Saturday, 29 March 2014

Gardening At Last

The weather is improving day by day and giving us opportunities to spend time in the garden.  Sometimes the wind still bites and the rain still falls but the sun warms hands and faces and occasionally forces us to set forth without being cluttered up with coats and jumpers.  Today was one of those days.  After the rain stopped, the sun melted the clouds away and beckoned us outside.

What a difference a few days of warmth, sunshine, lengthening daylight and soft rain have made.  Everything in the garden, the hedge rows, the lanes and the fields is bursting into life.  Lambs play and doze, birds sing a fresh new song and plants push up from the damp earth and search for the sun.  It is a joy to be a part of it.  This afternoon Pea and I took the dogs for a long stretch and saw a lamb that had just been born.  The mother had licked him clean and we watched him take his first few wobbly steps towards her.  I think she was getting ready to give birth to his twin, so we moved away and left her in peace.  The bird feeders outside our kitchen window are full of beautiful birds all day long; they eat an incredible amount of seed and need re-filling daily.  It is like feeding a small child, but it gives us such a lot of pleasure to see them, it is worth every penny.

We have finally planted three rows of Pink Fir Apple potatoes and sowed a short row of radish.  To save space in the kitchen garden we sowed the radish over the top of the potatoes as they will be up and eaten before the potatoes need earthing up.  It was so exciting to have the first crop in our new garden at last.  I have waited four years for this!  In the end though, Pea and I dug out the trench and then she and H2 planted the potatoes.
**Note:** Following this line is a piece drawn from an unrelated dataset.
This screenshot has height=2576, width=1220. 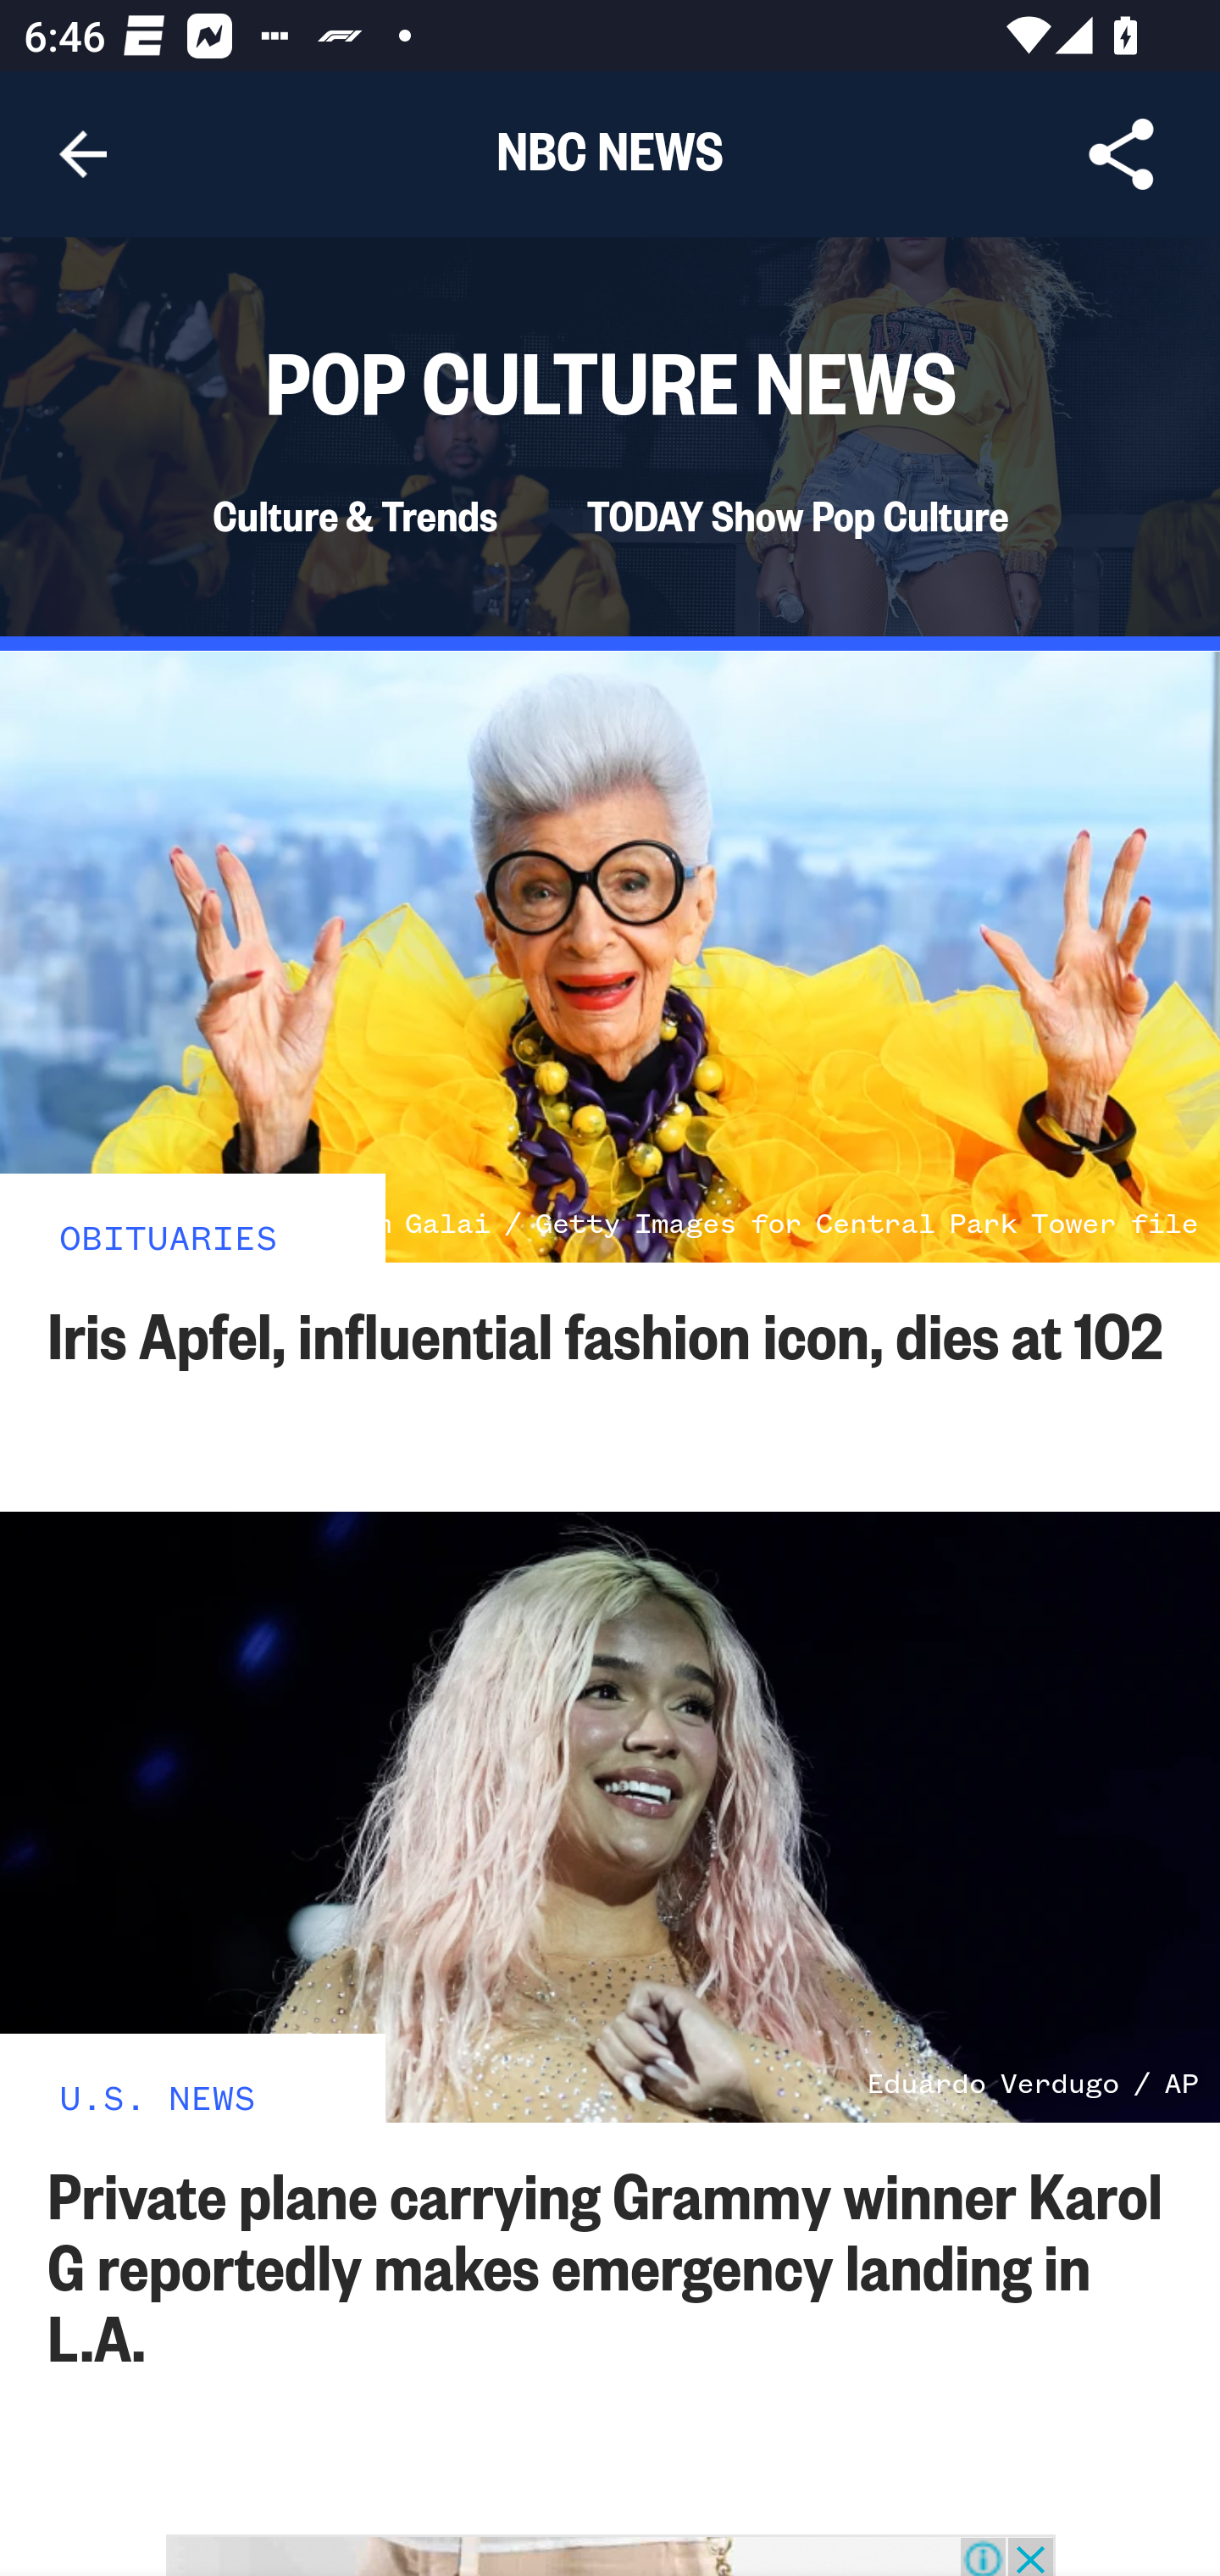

I got to sow the radish seeds.

The temperature in the poly tunnel increases the moment the sun shines through and makes it a very cosy place to be.  My trays of seeds love it and have started to grow this week.  The first to peep through the surface of the compost were the poached egg plants (Limnanthes), which will edge the kitchen garden and attract lots of hover flies and bees to pollinate the vegetables.  Yesterday the first of the borage seeds came up and a few sweet peas are on the move.  Love it!  We planted a few more packets of annual flowers this morning; nigella, poppies, cleome and a few rows of feverfew.  As there are so many plants coming up all over the garden and I don't want to risk digging up something special by accident, when it comes time to plant out my annuals, I will dig up a weed or rogue patch of grass and replace it with a flower.  That way I can weed and avoid killing something I want at the same time.

At this time of year you can almost hear things growing.  Once it starts there's no holding it back.  It will only get better from now on; the worst is over, long over.  The days are getting warmer, longer and a lot more fun!  There is something new to see everywhere I look and every time I go out of my back door.  H2 and I saw a young hare on our way to school one morning.  It lopped along in front of the car, taking it's time and looking for a gap in the hedge to make it's escape.  We gave it plenty of room and slowly drove by as it huddled up in the grass.  We got a really good look at him, which made our day.

I love the Spring time as it is full of the promise of many wonderful things to come.  Life feels more positive at last, lighter, easier and more fun.  There is so much to look forward to and even a bad day doesn't feel quite so bad if the sun is shining and the evenings are light and bright.